Output exactly, and only, the lines below from the one with "Given: Select the Equitable Group link" down to the one with "Switch to the Mobile App Testing Plans tab". Include both end lines and no pictures.

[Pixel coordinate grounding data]
>>>
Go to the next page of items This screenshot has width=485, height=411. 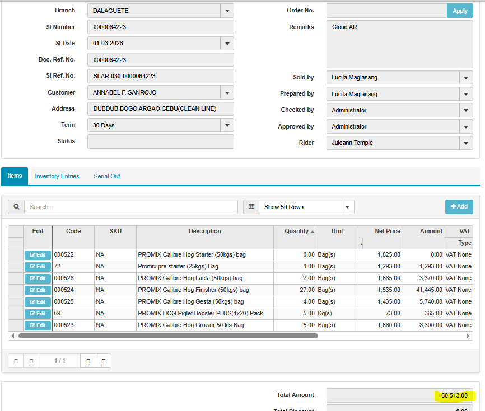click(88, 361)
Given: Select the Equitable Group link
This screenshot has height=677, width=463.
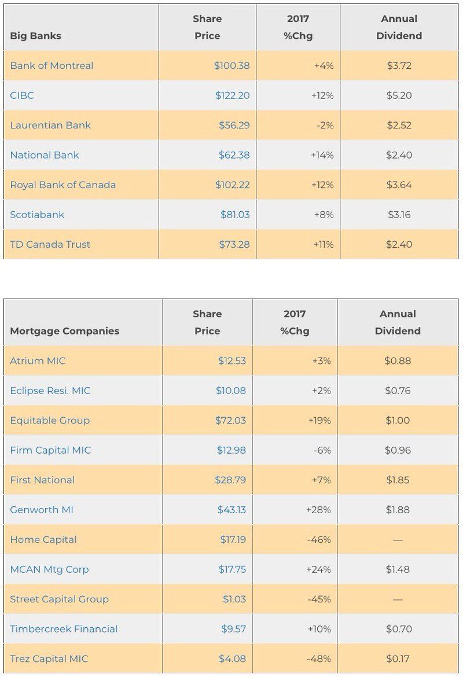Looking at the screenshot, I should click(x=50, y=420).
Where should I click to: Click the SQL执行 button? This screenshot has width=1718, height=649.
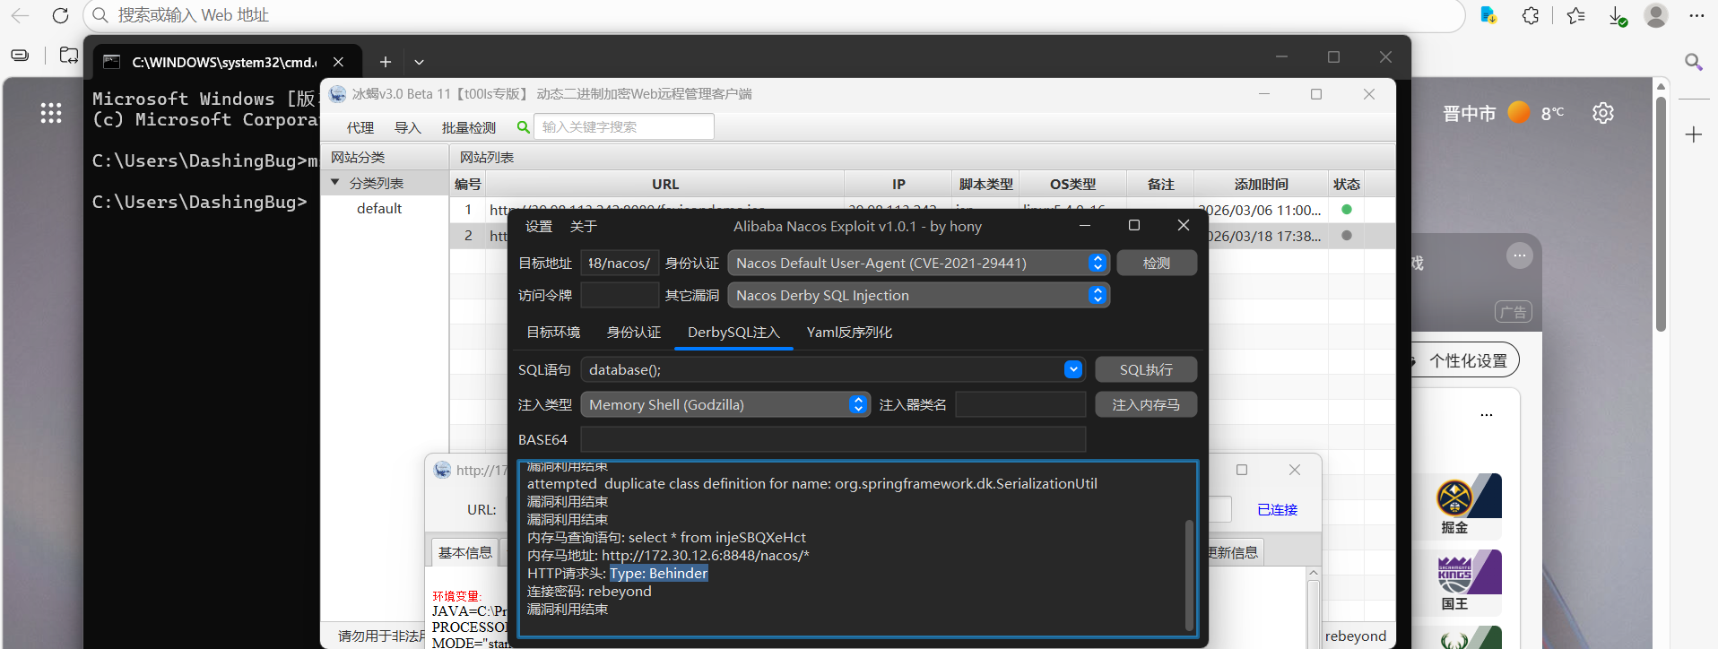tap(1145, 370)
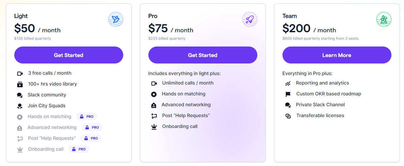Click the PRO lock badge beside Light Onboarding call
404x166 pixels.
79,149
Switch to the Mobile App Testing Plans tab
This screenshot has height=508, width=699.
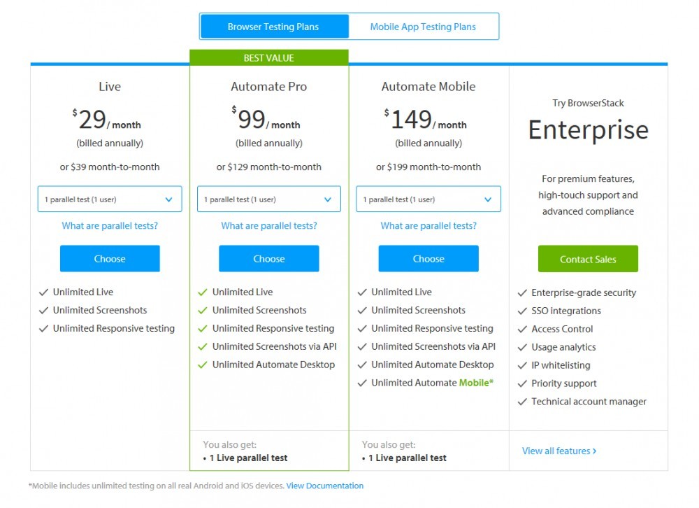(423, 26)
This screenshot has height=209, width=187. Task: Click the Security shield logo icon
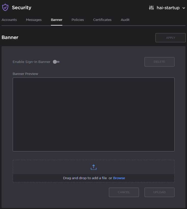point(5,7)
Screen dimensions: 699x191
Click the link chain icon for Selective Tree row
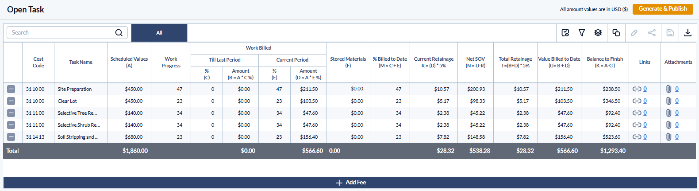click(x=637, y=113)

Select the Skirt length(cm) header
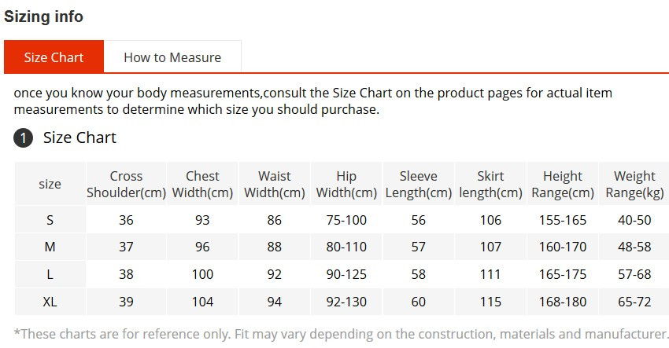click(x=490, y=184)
<<<
>>>
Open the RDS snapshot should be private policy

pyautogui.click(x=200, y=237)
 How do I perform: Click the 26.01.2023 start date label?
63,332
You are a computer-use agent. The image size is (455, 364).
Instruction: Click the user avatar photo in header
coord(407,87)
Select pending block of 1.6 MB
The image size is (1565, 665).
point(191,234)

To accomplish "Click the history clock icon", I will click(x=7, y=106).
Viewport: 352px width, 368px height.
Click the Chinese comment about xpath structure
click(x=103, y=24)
<<<
YOUR SOLUTION →
Given: Select the Equitable Group link
This screenshot has height=677, width=463.
Looking at the screenshot, I should click(x=50, y=420).
Where should I click to: Click the SQL执行 button? This screenshot has width=1718, height=649.
tap(1145, 370)
Click the PRO lock badge beside Light Onboarding call
404x166 pixels.
79,149
Switch to the Mobile App Testing Plans tab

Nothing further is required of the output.